Simone Dinnerstein: Wow. Well, let's listen to Ombra Mai Fu.

[MUSIC - Xenia Puskarz Thomas and Twelfth Night - Handel: Ombra Mai Fu]

Simone Dinnerstein: That was Handel's Ombra Mai Fu sung by Xenia Puskarz Thomas, mezzo soprano, with Twelfth Night, the ensemble that was founded by our guest, Rachell Ellen Wong. So, um, it's been such a pleasure having both of you on our show today, uh, Natalie Rose Kress and Rachell Ellen Wong. And I was doing my research to be totally prepared and reading your bios. And I noticed that both of you list at the very end that you have both husbands and pets, and, um, I was very curious about that.

So, uh, Natalie, tell us about wh-who's your pet?

Natalie Rose Kress: My pet husband you mean?


Just kidding. Um, my pet is Henry Davies. He's a Yorkie mix.

Simone Dinnerstein: A Yorkie mix.

Natalie Rose Kress: Yeah.

Simone Dinnerstein: Lovely.

Natalie Rose Kress: Mm-hmm.

Simone Dinnerstein: And, Rachell.

Rachell Ellen Wong: Um, I have two rabbits named Shuji and Bobi.

Simone Dinnerstein: And do these animals respond to the violin?

Natalie Rose Kress: Well, my husband is a bass player?

Simone Dinnerstein: Oh.

Natalie Rose Kress: And Henry has the most hilarious reaction to the bass. He just barks and he thinks it's like a to- like a-another animal that he's gonna play with. It's really cute.

Simone Dinnerstein: And, I mean, yorkies are really small, right?

Natalie Rose Kress: Yeah.

Simone Dinnerstein: So-

Natalie Rose Kress: Yeah.

Simone Dinnerstein: -the base is so huge.

Natalie Rose Kress: Yeah.

Simone Dinnerstein: That's funny. And what about you, Rachell?

Rachell Ellen Wong: Yeah, they have very particular tastes. Um, they both really love to practice with me.

Simone Dinnerstein: Oh.

Rachell Ellen Wong: But if the repertoire and the violin is not-- so I-I was practicing Shostakovich concerto-

Simone Dinnerstein: Yeah.

Rachell Ellen Wong: -and, uh, that was not, uh--

Simone Dinnerstein: They didn't like that.

Rachell Ellen Wong: Yes, it was too loud. But a-anytime there's any gut strings, it's-

Simone Dinnerstein: Mm-hmm.

Rachell Ellen Wong: -like they love it.

Simone Dinnerstein: Oh, they do?

Rachell Ellen Wong: Yeah, I'm not making that up.

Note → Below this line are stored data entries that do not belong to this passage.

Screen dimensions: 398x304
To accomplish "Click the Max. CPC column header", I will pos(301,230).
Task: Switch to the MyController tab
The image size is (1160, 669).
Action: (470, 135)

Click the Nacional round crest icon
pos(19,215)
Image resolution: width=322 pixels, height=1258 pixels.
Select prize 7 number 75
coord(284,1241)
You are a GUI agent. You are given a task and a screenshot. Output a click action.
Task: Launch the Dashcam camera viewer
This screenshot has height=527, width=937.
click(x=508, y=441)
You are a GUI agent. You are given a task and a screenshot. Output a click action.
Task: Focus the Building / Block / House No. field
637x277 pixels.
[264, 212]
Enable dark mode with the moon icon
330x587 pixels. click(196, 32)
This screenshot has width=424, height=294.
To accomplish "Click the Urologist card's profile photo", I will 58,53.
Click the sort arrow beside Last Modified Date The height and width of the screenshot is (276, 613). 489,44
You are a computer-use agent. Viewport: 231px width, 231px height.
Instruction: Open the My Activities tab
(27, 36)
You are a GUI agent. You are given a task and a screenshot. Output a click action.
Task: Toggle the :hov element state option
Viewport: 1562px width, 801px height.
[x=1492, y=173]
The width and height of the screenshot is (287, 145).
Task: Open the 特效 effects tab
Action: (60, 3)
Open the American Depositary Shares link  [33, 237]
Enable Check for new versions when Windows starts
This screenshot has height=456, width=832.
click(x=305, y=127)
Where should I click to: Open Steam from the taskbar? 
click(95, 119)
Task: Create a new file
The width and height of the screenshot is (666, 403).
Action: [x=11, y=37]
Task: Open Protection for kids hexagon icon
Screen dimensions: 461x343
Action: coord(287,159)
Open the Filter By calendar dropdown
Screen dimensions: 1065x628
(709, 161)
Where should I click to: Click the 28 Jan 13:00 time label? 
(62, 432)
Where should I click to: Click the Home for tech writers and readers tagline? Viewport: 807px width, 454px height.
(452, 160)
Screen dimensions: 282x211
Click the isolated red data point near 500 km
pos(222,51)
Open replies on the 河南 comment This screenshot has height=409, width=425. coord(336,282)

Natalie Rose Kress: That's so interesting. Yeah, it's-it's so nice.

Simone Dinnerstein: I have a dog, an old English Sheepdog called Daisy. And Daisy loves Schubert. She really hates Charles Ives.


Rachell Ellen Wong: Oh. That's so funny.

Simone Dinnerstein: Well, it was really great having you on the show today.

Rachell Ellen Wong: Thank you so much.

Natalie Rose Kress: Yeah. Pleasure.

Simone Dinnerstein: That completes this week's edition of The McGraw Family's Young Artists Showcase which is generously underwritten on WQXR by the Harold W McGraw, Jr. Family Foundation. Here's Terry McGraw with more.

Terry McGraw: Good evening, everyone. It's great to be with you. And it's always great being with the Young Artists Showcase, and to hear these really wonderful and inspiring musicians as they continue to share their incredible gifts with us every week. I can't wait to hear the fabulous talent coming up on the showcase. And I am so pleased to be able to support the series all through its well over four decades on WQXR, and there's so much more to come.

Simone Dinnerstein: Thank you, Terry, and special thanks to our WQXR program producers Laura Boyman and Max Fine. Our session engineer is Irene Trudel. And our generous program underwriter is the Harold W McGraw Jr. Family Foundation. I'm Simone Dinnerstein. Good night.